Rob nomail at example.com
Mon Dec 22 10:32:00 UTC 2014


Martin Burnicki <martin.burnicki at meinberg.de> wrote:
> Rob schrieb:
>> David Woolley <david at ex.djwhome.demon.invalid> wrote:
>>> On 21/12/14 10:48, Rob wrote:
>>>> People say "disable crypto" but there is no clear direction in the docs
>>>> on how to do that.  There is no "crypto off" or "disable crypto" config
>>>> directive at first glance.  So how is this done?
>>>
>>> I would assume by not enabling it.
>>
>> Ok, but in that case why the worry about the "millions of vulnerable
>> servers" on the internet, I think most users who just want to get and
>> serve time don't spend the week of time needed to get the crypto working
>> and to coordinate with other servers doing the same.
>
> I think this is because they just didn't understand in which cases these 
> vulnerabilities can be exploited.
>
> And of course, the information flow was really bad here, so that it is 
> very hard to figure out which systems are affected.

Indeed.  Only after 3 days there was a statement on the pool mailing list
that the problem only affected servers that can be queried.  Well, that
had better be stated in the original release, so that 99.9% of the users
of ntpd could immediately move it to "not for me" and not be worried.

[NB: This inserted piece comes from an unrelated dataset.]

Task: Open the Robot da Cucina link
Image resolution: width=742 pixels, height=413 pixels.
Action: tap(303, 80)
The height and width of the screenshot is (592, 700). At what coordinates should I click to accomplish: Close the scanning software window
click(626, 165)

>> So for now I presume it is on by default...  also because of what I saw
>> in the OpenSUSE example config.  (or would the "keys" config directive
>> be the magic enable crypto directive?)
>
> Unfortunately openSUSE has (symmetric keys) crypto enabled to be able to 
> change ntpd's configuration at runtime via ntpq and/or ntpdc commands. 
> E.g. if the dhcp client receives a DHCP option with the IP of an an NTP 
> server it configures ntpd dynamically to use this server.

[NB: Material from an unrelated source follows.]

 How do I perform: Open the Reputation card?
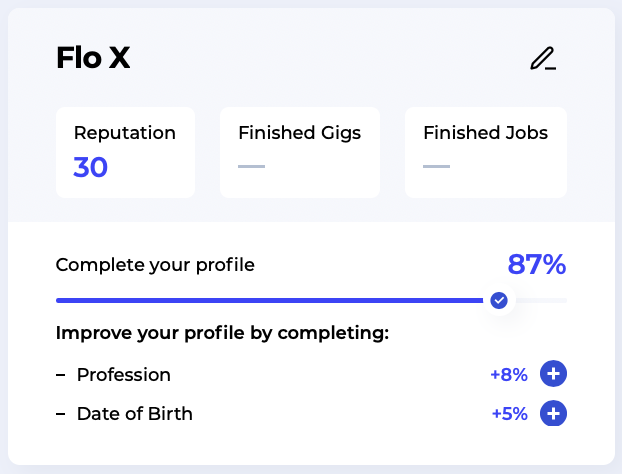[125, 152]

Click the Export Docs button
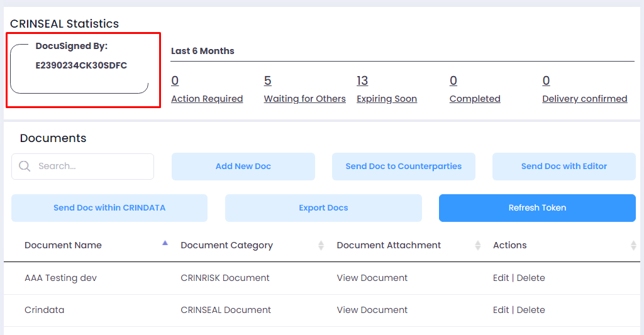(323, 208)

Ok, I always immediately cut out such behaviour after installing a system.
I don't want DHCP to modify my NTP settings, or to restart ntpd.
(of course the neat thing about the above solution is that it is not
required to restart ntpd.  in Debian, for example, ntpd is restarted when
a DHCP lease with changed ntp option is received)

I was amazed to see that when updating ntpd from the OpenSUSE update,
the last part of ntp.conf which I commented-out was appended again by
the update script.  So I removed it again.